# Hypothesis Testing on IFSC and 8a.nu Climbing Data

## Introduction

This  explores statistical relationships between outdoor and competition climbing performance using a dataset derived from two key sources: **IFSC** (competition climbing data) and **8a.nu** (outdoor climbing data), which was scraped and merged in the notebooks located in the `01_data_collection` folder. For details on the data collection and merging process, refer to those notebooks. By analyzing this unified dataset, we aim to investigate whether measurable trends or correlations exist between climbers’ achievements across different contexts.

## Objectives

The main goals of this analysis are to test the following hypotheses:

- **Outdoor vs. Competition Performance:**
   Do climbers with stronger outdoor climbing metrics—such as higher maximum grade or having a 8c+ ascent—also perform better in competitions?
   *Separate hypothesis tests will be conducted for each competition discipline: bouldering, lead, and combined.*

- **Interdisciplinary Competition Correlation:**
   Is there a statistically significant correlation between performance in different IFSC competition disciplines (e.g., do high lead scores correlate with high boulder scores)?
- **Outdoor Performance Correlation:**
    Within outdoor climbing, is there a meaningful correlation between the metrics (e.g., do higher average grades correlate with higher best grade climbed)?


In [1]:
import pandas as pd
import scipy.stats as stats

In [2]:
df = pd.read_csv('../data/final_data.csv')

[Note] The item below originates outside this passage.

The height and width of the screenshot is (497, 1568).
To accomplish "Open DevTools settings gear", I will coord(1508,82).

## Hypothesis Test 1: Outdoor Grade 8c+ vs. Competition Performance

Do climbers perform better in **competitions** if they have climbed an **outdoor grade of 8c+ or above**?

#### Hypotheses:

- **$H_0$**: Climbing an outdoor grade of 8c+ or above has no effect on competition performance in a specific discipline.
  μ₁ = μ₂
  *(Where μ₁ = mean competition points in specific discipline (eg. `boulder_points`) for climbers who have climbed 8c+ or above, μ₂ = mean boulder points for those who have not.)*

- **$H_a$**:  Climbers who have climbed an outdoor grade of 8c+ or above perform better on competitions in said specific discipline.
  μ₁ > μ₂

#### Methodology
- **Test Type:** One-tailed, **Two-sample T-Test**
- **Grouping Variable:** Whether the climber has climbed 8c+ or above
- **Dependent Variable:** Competition points (tested separately for 3 disciplines)

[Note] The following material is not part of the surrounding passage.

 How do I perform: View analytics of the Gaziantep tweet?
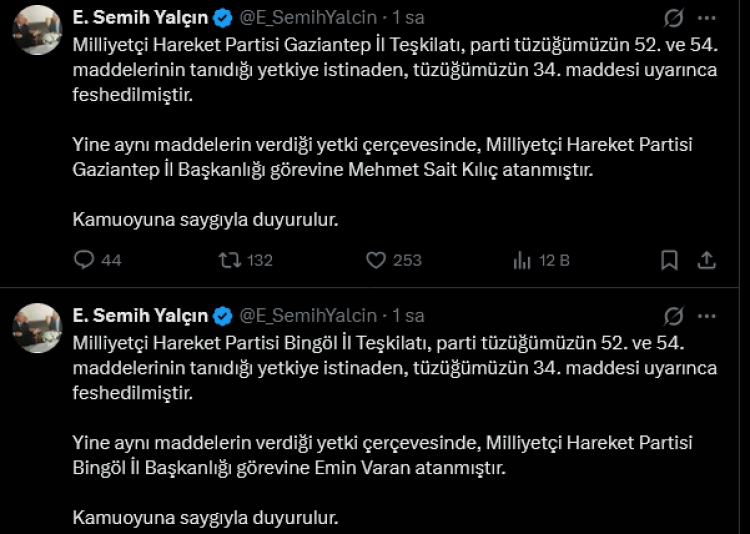[x=522, y=260]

This test aims to determine whether there is a statistically significant difference in competition performance between climbers who have reached the 8c+ outdoor benchmark and those who have not.
To conduct this analysis, a Python function is defined and called separately for each discipline to evaluate the hypothesis:

In [3]:
def perform_t_test(df, points_column, alpha=0.05):
    # Filter athletes with non-zero points for the discipline
    athletes = df[df[points_column] > 0]

    # Sample 1: Climbers with 8c+ or above
    sample_1 = athletes[athletes['count_8c_plus'] > 0][points_column]
    # Sample 2: Climbers without 8c+ (count_8c_plus is NaN)
    sample_2 = athletes[athletes['count_8c_plus'].isna()][points_column]

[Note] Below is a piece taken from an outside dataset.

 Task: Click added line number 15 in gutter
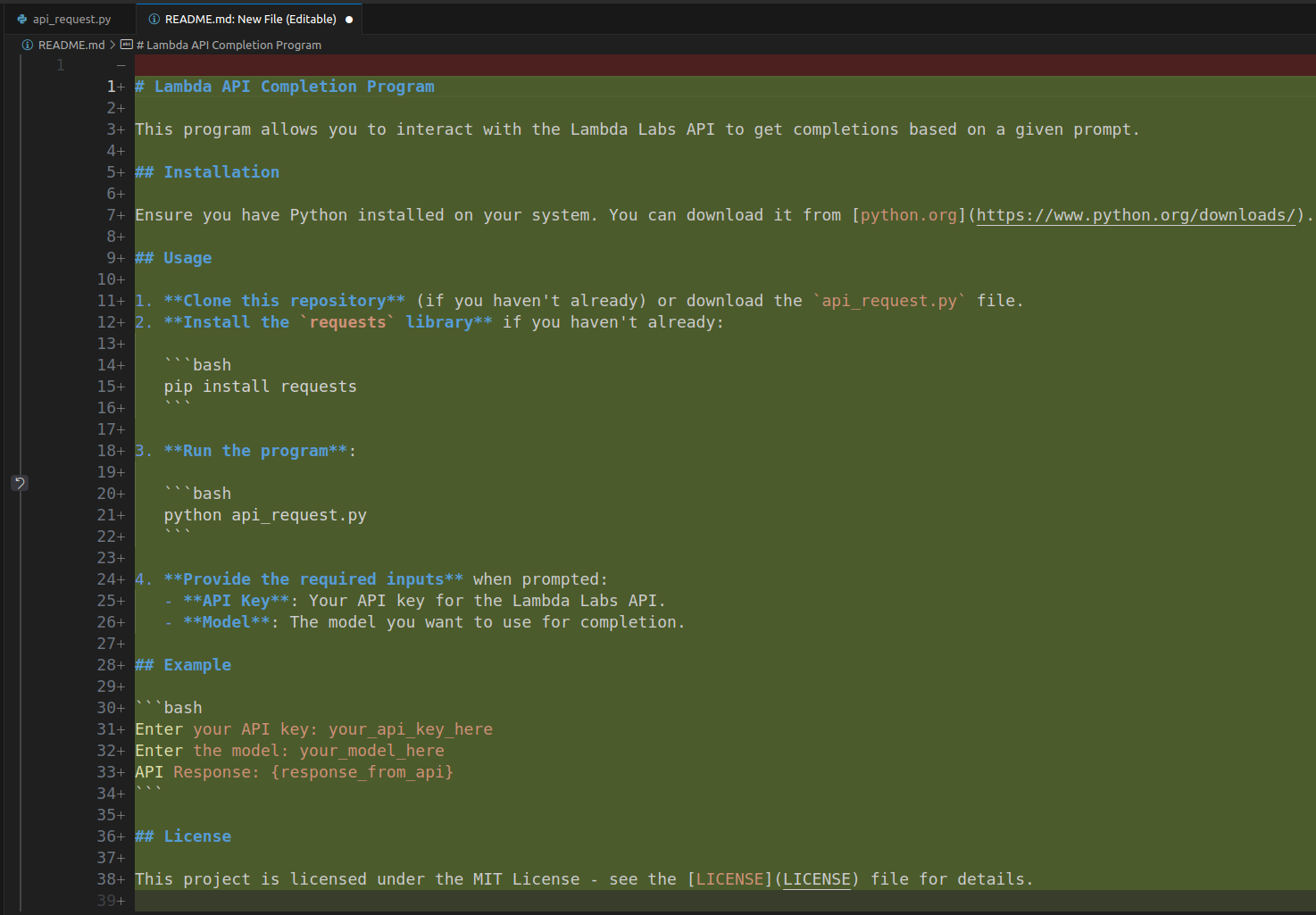111,387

    # Perform one-tailed t-test (Hₐ: μ₁ > μ₂)
    t_stat, p_value = stats.ttest_ind(sample_1, sample_2, equal_var=False, alternative='greater')

    # Print results
    discipline = points_column.replace('_points', '').capitalize()
    print(f"\n{discipline} Discipline:")
    print(f"T-Test p-value: {p_value:.4f}")
    print(f"Sample sizes: With 8c+ = {len(sample_1)}, Without 8c+ = {len(sample_2)}")

    # Interpret results
    if p_value < alpha:
        print(f"Reject H₀: Climbers with 8c+ perform significantly better in {discipline.lower()} discipline.")
    else:
        print(f"Fail to reject H₀: No significant evidence that climbers with 8c+ perform better in {discipline.lower()} discipline.")

In [4]:
# List of disciplines (points columns)
disciplines = ['boulder_points', 'lead_points', 'combined_points']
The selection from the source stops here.